## Yapılacaklar listesi
A: İhlalli geçiş ücreti davasına dair mahkeme metninde "İcra dosyası tetkikinde, davacı" sözleriyle başlayıp "tebliğ edilmediği anlaşılmıştır." sözleriyle biten kısmı olduğu gibi yazıya geçirir misiniz?
B: İhlalli geçiş ücreti davasına dair mahkeme metnine göre, İİK madde 67 gereğince itirazın iptali davası hangi süre içinde açılmalıdır?
C: İhlalli geçiş ücreti davasına dair mahkeme metnini kaldığı yerden devam ettirir misiniz?

## Belge pasajı
■ ■ ■ ■
Uyuşmazlık, davacının — geçiş yapıp yapmadığı geçiş ücreti ve eklenen cezadan davalı tarafın bir sorumluluğunun bulunup bulunmadığı noktasındadır.
İcra dosyası tetkikinde, davacı alacaklı şirket—— ilişkin alacağın tahsili için takip yapıldığı, borçlunun süresi içinde borca itiraz ettiği, süresinde takibe itiraz neticesinde takibin durduğu, itiraz dilekçesinin davacı/alacaklıya tebliğ edilmediği anlaşılmıştır.
İİK madde 67 gereğince, itirazın iptali davasının itirazın tebliğinden itibaren, 1 yıl içinde açılması gerekir. Hak düşürücü süreler, dava şartı olup taraflar ileri sürmese de mahkemece resen gözetilir. Somut olayda icra takibindeki, itiraz dilekçesinin davacı alacaklıya tebliğ edilmemesi nedeniyle İİK nun 67.Maddesinde belirtilen bir yıllık hak düşürücü sürenin başlamadığı anlaşıldığından, davanın süresi içinde açıldığı kabul edilmiştir.
Davacının İhlalli Geçiş Ücreti ve 4 Katı Tutarındaki Ceza Bedeli Talebi Yönünden Yapılan Değerlendirmede;
—— Hizmetleri Hakkında Kanun’un 30/5. maddesine göre; 4046, 3465 ve ——— uygulandığı — geçiş ücretlerini ödemeden geçiş yapan araç sahiplerinden, işletici şirket tarafından geçiş ücreti ödemeden giriş çıkış yaptığı mesafeye ait geçiş ücreti ile birlikte, bu ücretin dört katı tutarında ceza, genel hükümlere göre tahsil edileceği,
Davalıya ait —— tarihlerinde davacı —davacı vekilince —– görüntüleri ile sabit olduğu,
Olay kapsamında aldırılan bilirkişi raporunda — tarihli geçişin ihlâlli geçiş olmadığı,
— tarihli geçişin ihlâlli geçiş olduğu,
—- plaka sayılı araca ait 1 adet İhlâlli geçiş yaptığı, bu geçişler için —
geçiş ücreti, 625,00 TL 4 katı cezası olmak üzere toplam 781,25 TL borcu olduğu anlaşılmakla, geçiş ücreti ve 6001 sayılı kanunun 30/5.maddesine göre tahakkuk ettirilen geçiş ücretini dört katı tutarındaki cezanın yerinde olduğu anlaşılmakla, davanın kısmen kabulüne karar verilmiştir.
■ ■ ■ ■
## Veri kümesi bölümü
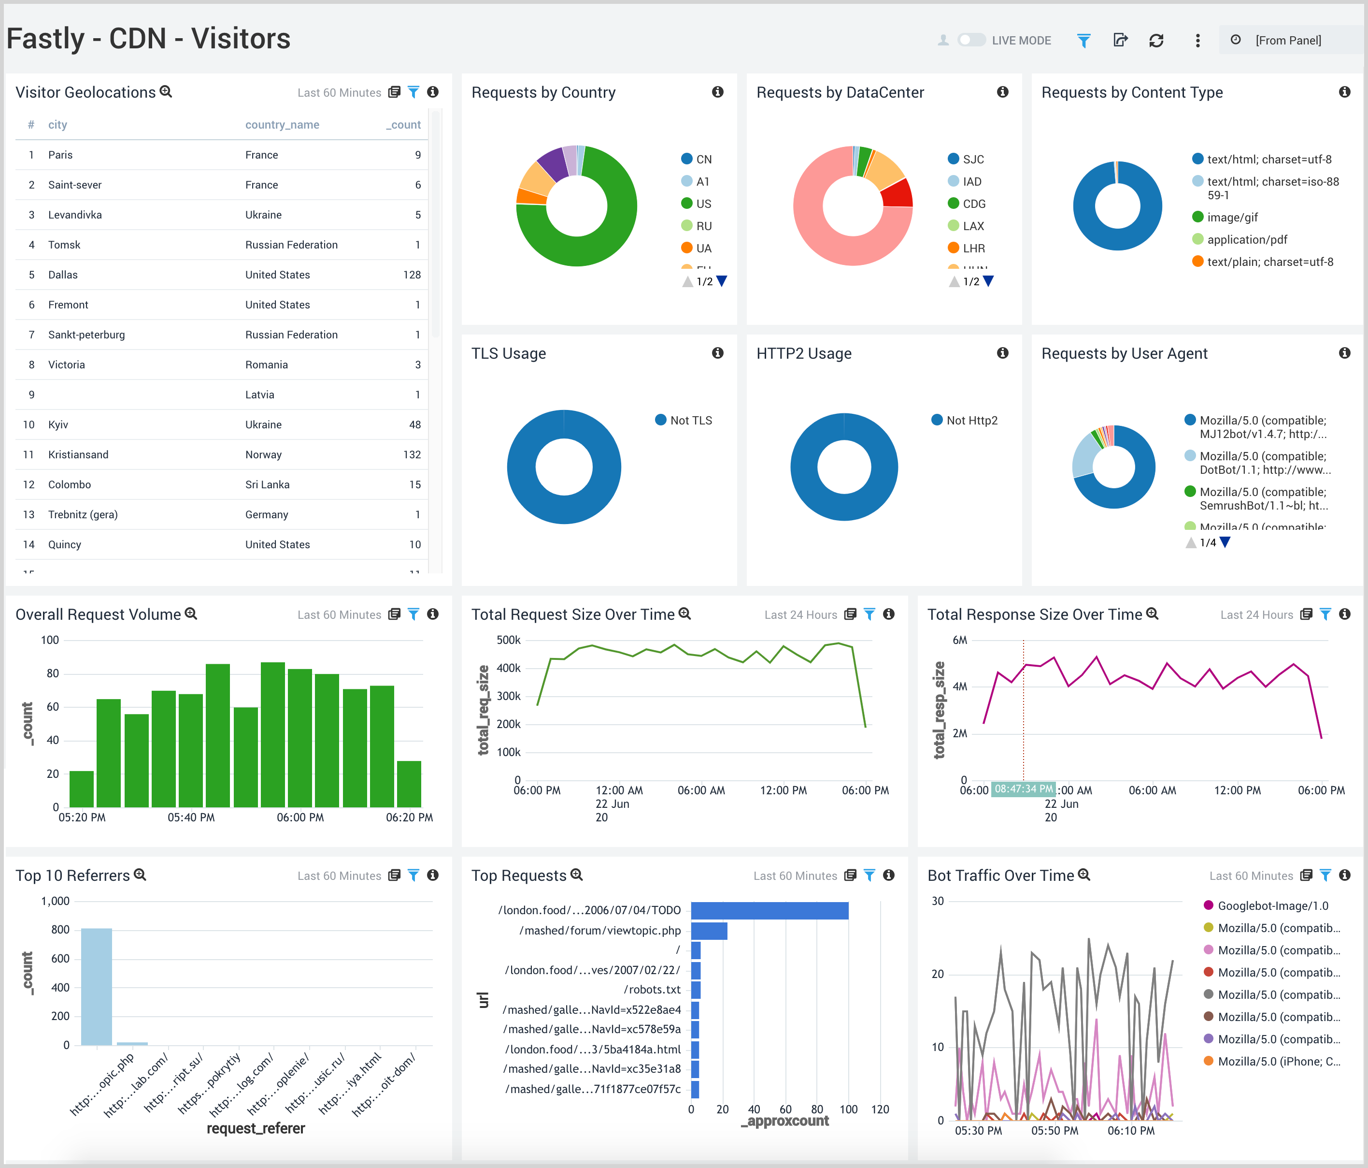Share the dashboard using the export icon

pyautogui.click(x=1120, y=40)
■ ■ ■ ■
## Görev yanıtları
A:
İcra dosyası tetkikinde, davacı alacaklı şirket—— ilişkin alacağın tahsili için takip yapıldığı, borçlunun süresi içinde borca itiraz ettiği, süresinde takibe itiraz neticesinde takibin durduğu, itiraz dilekçesinin davacı/alacaklıya tebliğ edilmediği anlaşılmıştır.

B: İtirazın tebliğinden itibaren 1 yıl içinde açılmalıdır.

C:
İcra İnkar Tazminatı Yönünden Yapılan Değerlendirmede;
İİK’nın 67. maddesinin 2.fıkrası hükmünce, icra-inkar tazminatına hükmedilebilmesi için borçlunun takip sırasında ödeme emrine itiraz etmesi ve alacaklının alacağını mahkemede dava ederek haklı çıkması ve alacağın likit ve belli olması gerekir. Daha geniş bir açıklama ile borçlu tarafından alacağın gerçek miktarı belli, sabit ve belirlenmek için bütün unsurlar bilinmesi mümkün nitelikle olması yeterlidir. Borçlu yalnız başına ne kadar borçlu olduğunu tespit edebilir durumda ise, alacağın likit ve muayyen olduğunun kabulü zorunludur. Öte yandan, alacağın muhakkak bir belgeye bağlı olması da şart değildir.—
Bu kapsamda somut olayda, alacağın likit olduğu ve diğer icra inkar tazminatına hükmedilebilmesi şartları gerçekleştiği anlaşılmakla, hükmolunan asıl alacağın %20’si oranında icra inkar tazminatının davalıdan alınarak davacıya verilmesine karar verilmiştir.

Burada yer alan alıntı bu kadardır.